Sure, you can easily do a Galilean transform. Suppose that (t,x,y,z) is a standard inertial coordinate system (c=1). Then the metric is $ds^2=-dt^2+dx^2+dy^2+dz^2$. If we perform the Galilean transform as follows:
$T=t$
$X=x-vt$
$Y=y$
$Z=z$

This gives:
$dt^2=dT^2$
$dx^2=v^2 dT^2+2v \, dT dX+dX^2$
$dy^2=dY^2$
$dz^2=dZ^2$

So the new metric is $ds^2=-(1-v^2)dT^2+ 2v \, dTdX + dX^2+dY^2+dZ^2$.

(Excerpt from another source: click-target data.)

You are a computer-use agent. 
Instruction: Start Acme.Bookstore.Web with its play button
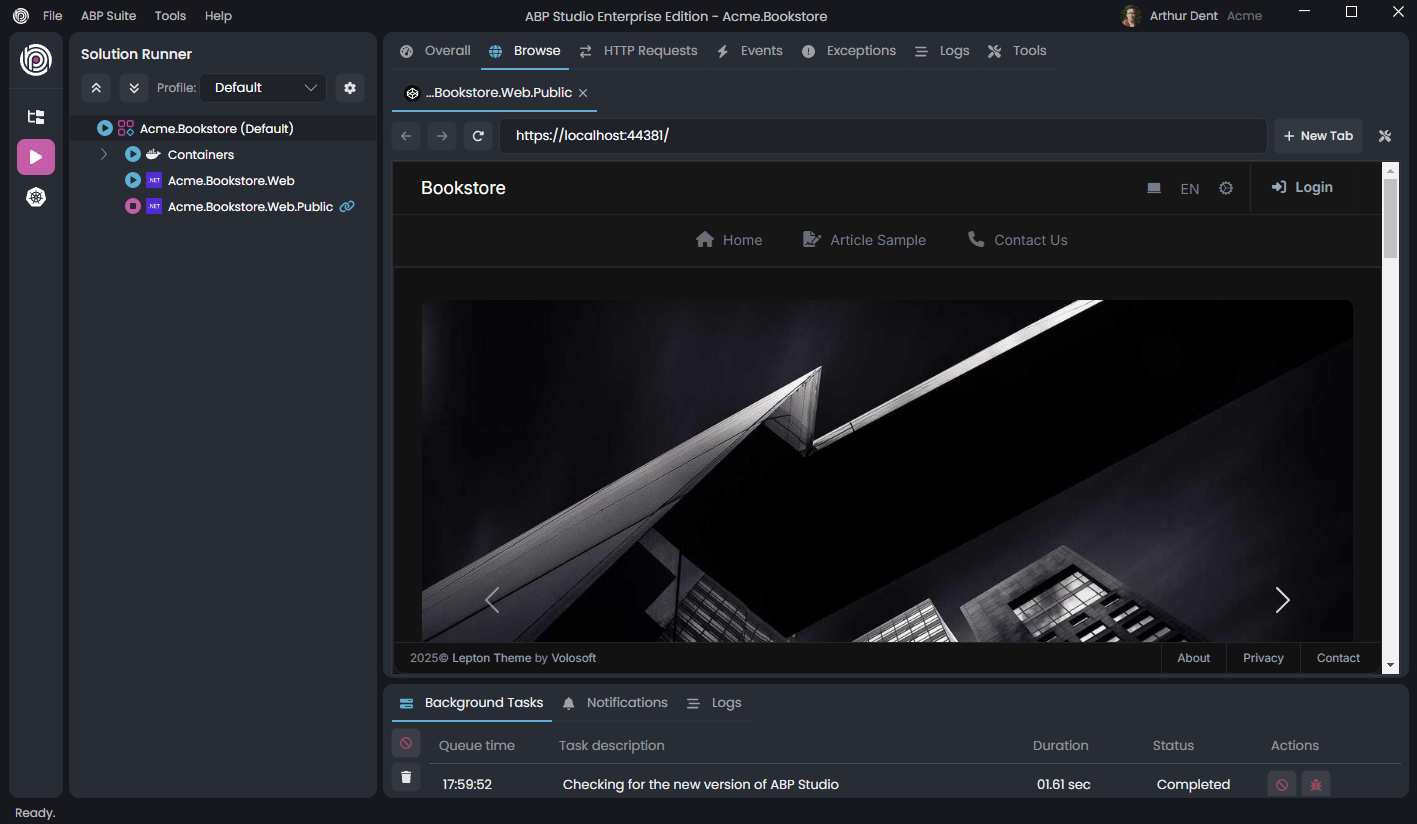[133, 180]
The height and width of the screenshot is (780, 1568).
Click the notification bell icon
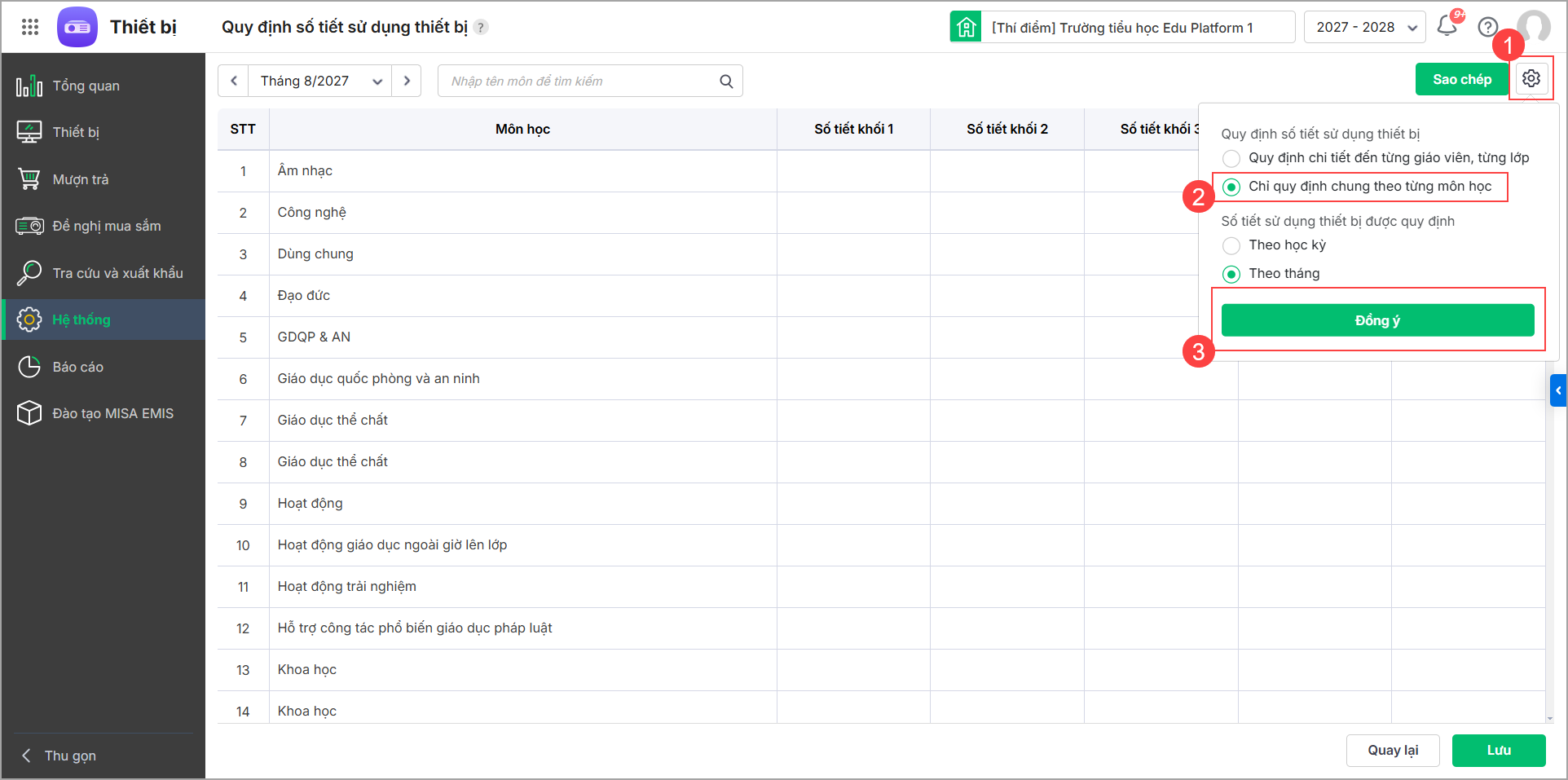pos(1447,26)
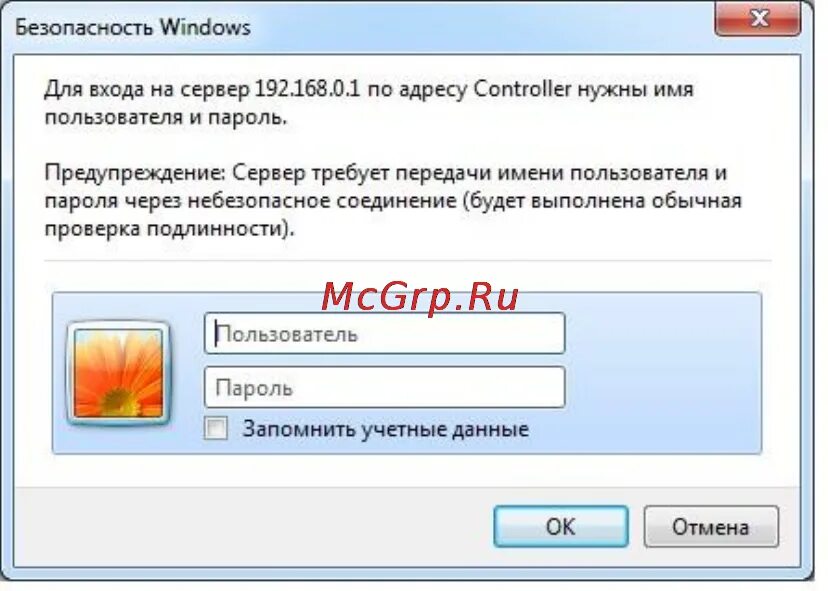The height and width of the screenshot is (591, 828).
Task: Click the word Controller in the message
Action: [x=522, y=89]
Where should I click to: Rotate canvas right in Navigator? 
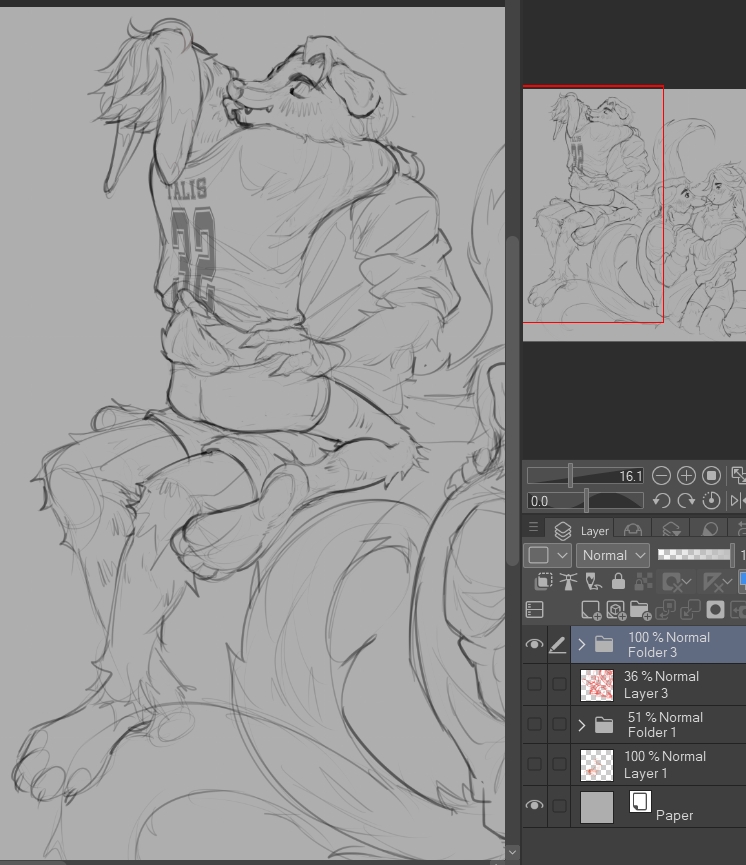coord(687,501)
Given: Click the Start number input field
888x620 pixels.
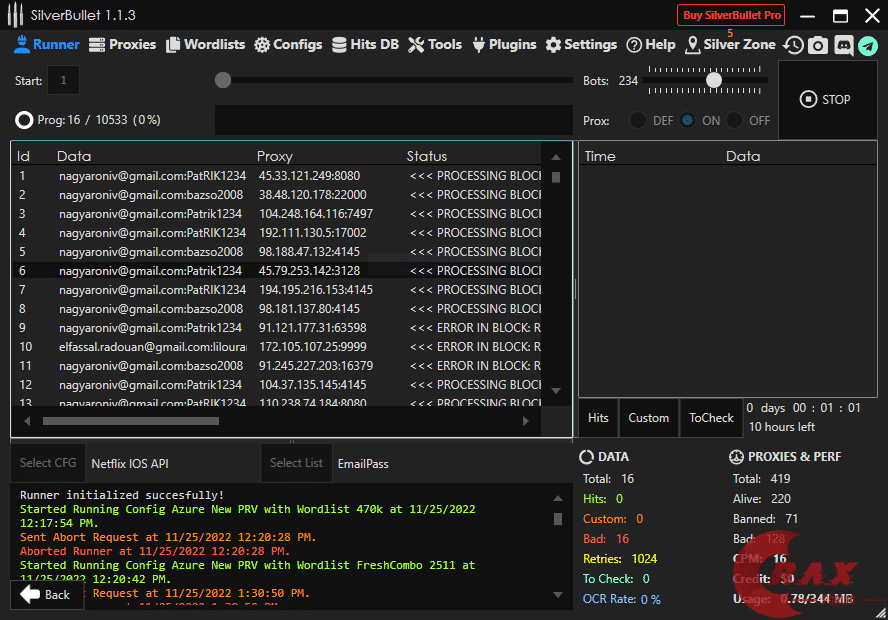Looking at the screenshot, I should [x=63, y=80].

The GT is a legitimate transform, it is just not inertial because the form of the metric is not the same when expressed in the new coordinates.

9. Apr 11, 2013

### WannabeNewton

Just because there are a preferred class of transformations on $(\mathbb{R}^{4},\eta_{ab})$ i.e. the elements of the Poincare group, doesn't mean we cannot define other transformations on Minkowski space-time or some open subset of it (usually an open subset). That's like saying, as Bill elucidated, just because Newtonian space-time has a preferred class of transformations coming from the Galilean group, we cannot transform to coordinates of rotating reference frames or uniformly accelerating reference frames. There is nothing that says you can only use transformations that preserve the metric tensor.

10. Apr 12, 2013

### altsci2

Yes, I agree, arbitrary transformation of coordinates in Minkowski space (and everywhere) is quite legitimate. What I mean is that: in SR we have a huge accent on “frames” rather than on coordinate systems. A metric tensor in a frame is not available for measurement. Therefore, by definition “frame” correspond to such a coordinate system where all coordinate factors are equal to 1 (|g00|=g11=g22=g33=1). This requirement is necessary to be able to do “measurements”. Recall the Einstein’s idea of equivalent inertially moving frames with observers. Every observer says: I can measure my axes and time by physical clocks and physical meter sticks and will mark on the axes correspondingly. This already sets all coordinate factors to unity. That means that between frames we can do only transformations that preserve Lorentz Metrics. Example: after GT we have a coordinate system that does not correspond to any frame. Also any accelerated coordinate system is just a coordinate system and not a frame.

11. Apr 12, 2013

### Bill_K

Repeating what I said earlier, altsci2, the concept you need to become familiar with is the tetrad field, which gives you the ability to describe more general situations such as acceleration and rotation, by means of an independent Lorentz frame at each point.

12. Apr 13, 2013

### altsci2

Quote from Bill-K:

I am talking about "frame" that imitate a whole coordinate system. The ability to describe acceleration and rotation is not at question in any coordinate system. I do not know what kind of independent Lorentz frame at each point you are talking about, but independent coordinate system in each point is impossible.

13. Apr 13, 2013

### Staff: Mentor

Nonsense. If you want coordinate systems then I provided that answer. If you want a reference frame then Bill_K has pointed you to the correct concept. There is no such thing as an imitation coordinate system.